Saturday night against the Badgers, Ohio State (5-3, 2-2 Big Ten) looked very much like the OSU that won Big Ten championships in each of the past six years, holding Wisconsin's powerful rushing attack to 89 yards on 29 carries while rushing for 268 yards of its own. Dan Herron, in his second game back from suspension, went for 160 on 33 carries. The Buckeyes led 26-14 late in the fourth quarter.
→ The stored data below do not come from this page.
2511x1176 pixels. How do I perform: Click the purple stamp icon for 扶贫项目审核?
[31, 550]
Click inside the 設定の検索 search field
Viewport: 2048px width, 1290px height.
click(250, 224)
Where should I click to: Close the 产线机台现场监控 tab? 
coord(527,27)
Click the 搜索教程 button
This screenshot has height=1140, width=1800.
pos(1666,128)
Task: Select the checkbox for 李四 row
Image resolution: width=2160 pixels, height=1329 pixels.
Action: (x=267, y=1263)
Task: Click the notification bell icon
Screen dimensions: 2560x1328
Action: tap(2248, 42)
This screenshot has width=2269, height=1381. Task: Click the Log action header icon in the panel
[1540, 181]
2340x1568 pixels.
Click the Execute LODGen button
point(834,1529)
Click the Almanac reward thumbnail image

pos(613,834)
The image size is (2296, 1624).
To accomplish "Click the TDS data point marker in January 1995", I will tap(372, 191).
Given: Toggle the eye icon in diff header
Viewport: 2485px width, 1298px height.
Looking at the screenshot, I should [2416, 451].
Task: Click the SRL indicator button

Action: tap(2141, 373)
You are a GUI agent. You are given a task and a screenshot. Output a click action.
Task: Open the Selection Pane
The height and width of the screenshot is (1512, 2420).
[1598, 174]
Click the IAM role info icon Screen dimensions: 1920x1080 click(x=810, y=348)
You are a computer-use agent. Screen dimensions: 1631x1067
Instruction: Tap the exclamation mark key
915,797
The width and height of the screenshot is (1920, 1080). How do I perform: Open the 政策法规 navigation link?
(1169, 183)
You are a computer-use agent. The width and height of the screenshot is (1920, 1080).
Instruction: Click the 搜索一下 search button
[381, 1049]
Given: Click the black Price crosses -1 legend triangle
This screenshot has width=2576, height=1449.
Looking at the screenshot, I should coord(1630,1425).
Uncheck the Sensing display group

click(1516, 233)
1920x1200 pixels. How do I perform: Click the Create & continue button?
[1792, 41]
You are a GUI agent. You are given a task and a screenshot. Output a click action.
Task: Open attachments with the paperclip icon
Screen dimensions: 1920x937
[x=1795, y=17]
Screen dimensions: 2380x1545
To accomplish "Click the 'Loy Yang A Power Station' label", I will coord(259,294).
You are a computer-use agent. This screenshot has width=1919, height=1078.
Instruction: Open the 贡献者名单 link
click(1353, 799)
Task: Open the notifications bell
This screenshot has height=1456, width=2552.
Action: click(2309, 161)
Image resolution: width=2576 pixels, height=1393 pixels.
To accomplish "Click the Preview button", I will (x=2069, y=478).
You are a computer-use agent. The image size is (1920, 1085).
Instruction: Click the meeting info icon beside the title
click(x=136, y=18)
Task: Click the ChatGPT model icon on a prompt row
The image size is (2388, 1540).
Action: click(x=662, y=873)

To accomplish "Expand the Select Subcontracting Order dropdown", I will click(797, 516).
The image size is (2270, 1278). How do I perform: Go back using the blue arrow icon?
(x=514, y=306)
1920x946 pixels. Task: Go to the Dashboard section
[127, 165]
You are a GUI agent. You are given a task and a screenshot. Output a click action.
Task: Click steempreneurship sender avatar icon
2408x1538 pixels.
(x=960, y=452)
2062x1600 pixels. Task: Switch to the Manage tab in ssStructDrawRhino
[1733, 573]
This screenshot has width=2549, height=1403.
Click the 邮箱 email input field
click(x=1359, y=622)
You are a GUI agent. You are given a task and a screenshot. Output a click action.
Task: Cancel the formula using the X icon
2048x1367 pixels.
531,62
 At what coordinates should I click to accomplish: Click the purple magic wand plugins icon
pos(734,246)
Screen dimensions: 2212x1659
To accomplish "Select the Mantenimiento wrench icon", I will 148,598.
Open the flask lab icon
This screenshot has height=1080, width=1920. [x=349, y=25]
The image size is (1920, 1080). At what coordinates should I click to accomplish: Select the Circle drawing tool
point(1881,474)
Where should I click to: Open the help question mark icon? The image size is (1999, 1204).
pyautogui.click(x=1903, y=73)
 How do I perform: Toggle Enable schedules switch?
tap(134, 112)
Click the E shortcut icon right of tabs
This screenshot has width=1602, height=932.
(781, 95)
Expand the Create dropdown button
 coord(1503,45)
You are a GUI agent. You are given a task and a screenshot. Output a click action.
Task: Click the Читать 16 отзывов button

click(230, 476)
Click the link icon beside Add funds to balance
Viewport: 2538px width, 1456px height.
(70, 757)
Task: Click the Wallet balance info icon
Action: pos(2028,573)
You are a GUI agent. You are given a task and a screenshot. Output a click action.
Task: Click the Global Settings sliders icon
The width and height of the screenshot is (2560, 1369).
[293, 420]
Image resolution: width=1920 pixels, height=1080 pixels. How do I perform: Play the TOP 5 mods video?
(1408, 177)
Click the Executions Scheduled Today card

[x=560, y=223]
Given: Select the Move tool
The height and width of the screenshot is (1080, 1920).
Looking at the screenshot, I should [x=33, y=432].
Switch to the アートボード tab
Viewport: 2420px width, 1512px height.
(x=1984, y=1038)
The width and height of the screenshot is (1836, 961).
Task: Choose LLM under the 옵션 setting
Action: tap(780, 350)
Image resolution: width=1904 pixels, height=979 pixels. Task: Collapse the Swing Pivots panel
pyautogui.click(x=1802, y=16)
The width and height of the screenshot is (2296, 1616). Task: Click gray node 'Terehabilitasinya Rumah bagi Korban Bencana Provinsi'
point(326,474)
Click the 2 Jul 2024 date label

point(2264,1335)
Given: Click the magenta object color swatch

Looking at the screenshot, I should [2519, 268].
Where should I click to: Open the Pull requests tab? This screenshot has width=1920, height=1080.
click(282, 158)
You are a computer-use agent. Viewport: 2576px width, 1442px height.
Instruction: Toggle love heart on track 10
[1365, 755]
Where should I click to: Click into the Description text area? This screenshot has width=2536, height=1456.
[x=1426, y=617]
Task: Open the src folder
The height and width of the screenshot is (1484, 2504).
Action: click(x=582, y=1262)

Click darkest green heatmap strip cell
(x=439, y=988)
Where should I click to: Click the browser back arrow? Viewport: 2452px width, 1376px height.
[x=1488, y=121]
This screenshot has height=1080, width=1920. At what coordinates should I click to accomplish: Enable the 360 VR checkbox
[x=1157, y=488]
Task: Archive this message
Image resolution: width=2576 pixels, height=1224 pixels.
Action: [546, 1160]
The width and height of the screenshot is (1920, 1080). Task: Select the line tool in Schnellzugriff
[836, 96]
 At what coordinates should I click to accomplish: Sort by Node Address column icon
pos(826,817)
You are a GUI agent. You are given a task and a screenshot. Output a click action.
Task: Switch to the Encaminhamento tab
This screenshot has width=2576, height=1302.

But then, just like he did last week against Michigan State, Russell Wilson led the Badgers back, throwing 17- and 49-yard touchdowns to Jared Abbrederis in the final 3:48 to put Wisconsin up 29-26. But also just like last week, the opposing quarterback broke the Badgers' hearts. OSU freshman Braxton Miller scrambled, then unleashed a 40-yard strike to wide-open receiver Devin Smith in the end zone to give Ohio State a 33-29 victory. The win was so cathartic that Buckeyes students stormed the field, nearly stampeding Miller and sideline reporter Holly Rowe in the process.
"We don't ever look at ourselves as underdogs," said oft-criticized coach Luke Fickell. "This is a huge win, a signature win. This is for this team, this is for this program. This is what we expect."
Earlier in the day, resurgent Nebraska (7-1, 3-1) put a damper on Michigan State's previously magnificent October (wins over Ohio State, Michigan and Wisconsin) with a 24-3 home victory. Ever since Nebraska's second-half rally against Ohio State on Oct. 8, the Huskers' once-struggling defense has also looked like its old self. Saturday, Nebraska held MSU quarterback Kirk Cousins to 11-of-27 passing for 86 yards and an interception.
"I thought our guys were locked in this week," said Huskers coach Bo Pelini. "I'm proud of that group. They saw today what we're capable of doing when they play the right way. That's a pretty good football team we played out there."
Meanwhile, after yet another victorious sludgefest -- one that produced Joe Paterno's Division I record 409th career win -- Penn State (8-1, 5-0) holds a two-game lead in the Leaders Division (I knew I'd rue the day I had to write that phrase), but its toughest games remain. Michigan, Michigan State and Nebraska are tied atop the Legends. Good luck trying to project which two teams end up in Indianapolis.
It might be wise to look at the remaining road schedules. Big Ten teams are 8-18 on the road in conference play. One-time national title contender Wisconsin is 0-2.
My reaction to the latest AP and Coaches' polls:
Overrated: Arkansas (AP and Coaches': No. 8)
The Hogs needed fourth-quarter comebacks the past two weeks to win at 2-6 Ole Miss and 4-4 Vandy. They're ranked this high solely because they play in the SEC West.
Underrated: Penn State (AP: No. 16; Coaches': No. 15)
What's the difference between 8-1 Penn State and 7-1 Arkansas, which both suffered their sole loss to No. 2 Alabama? The Nittany Lions win with defense, not offense. Period.
Each week, I'll update my projected BCS lineup (as necessary) based on the latest games:
Title game: Alabama vs. Oklahoma State
Rose: Stanford vs. Wisconsin
Fiesta: Oklahoma vs. Nebraska
Sugar: LSU vs. Boise State
Orange: Clemson vs. West Virginia
In determining the Big Ten's Rose Bowl rep, I ignored my own advice and predicted Nebraska would win one of its two remaining road games, at Penn State or Michigan. That gave me a Wisconsin-Nebraska title game. Assuming the Badgers' morale isn't shot, they can certainly still make a run to Pasadena, and the Fiesta Bowl would love to get its hands on a 10-win Nebraska team (over a 10-win Oregon team).
Meanwhile, we bid a fond farewell to Syracuse, which appeared in this space last week following a 49-23 rout of West Virginia. Saturday, 3-4 Louisville squashed the Orange, 27-10. The Mountaineers return, giving this lineup four past, current or future Big 12 members.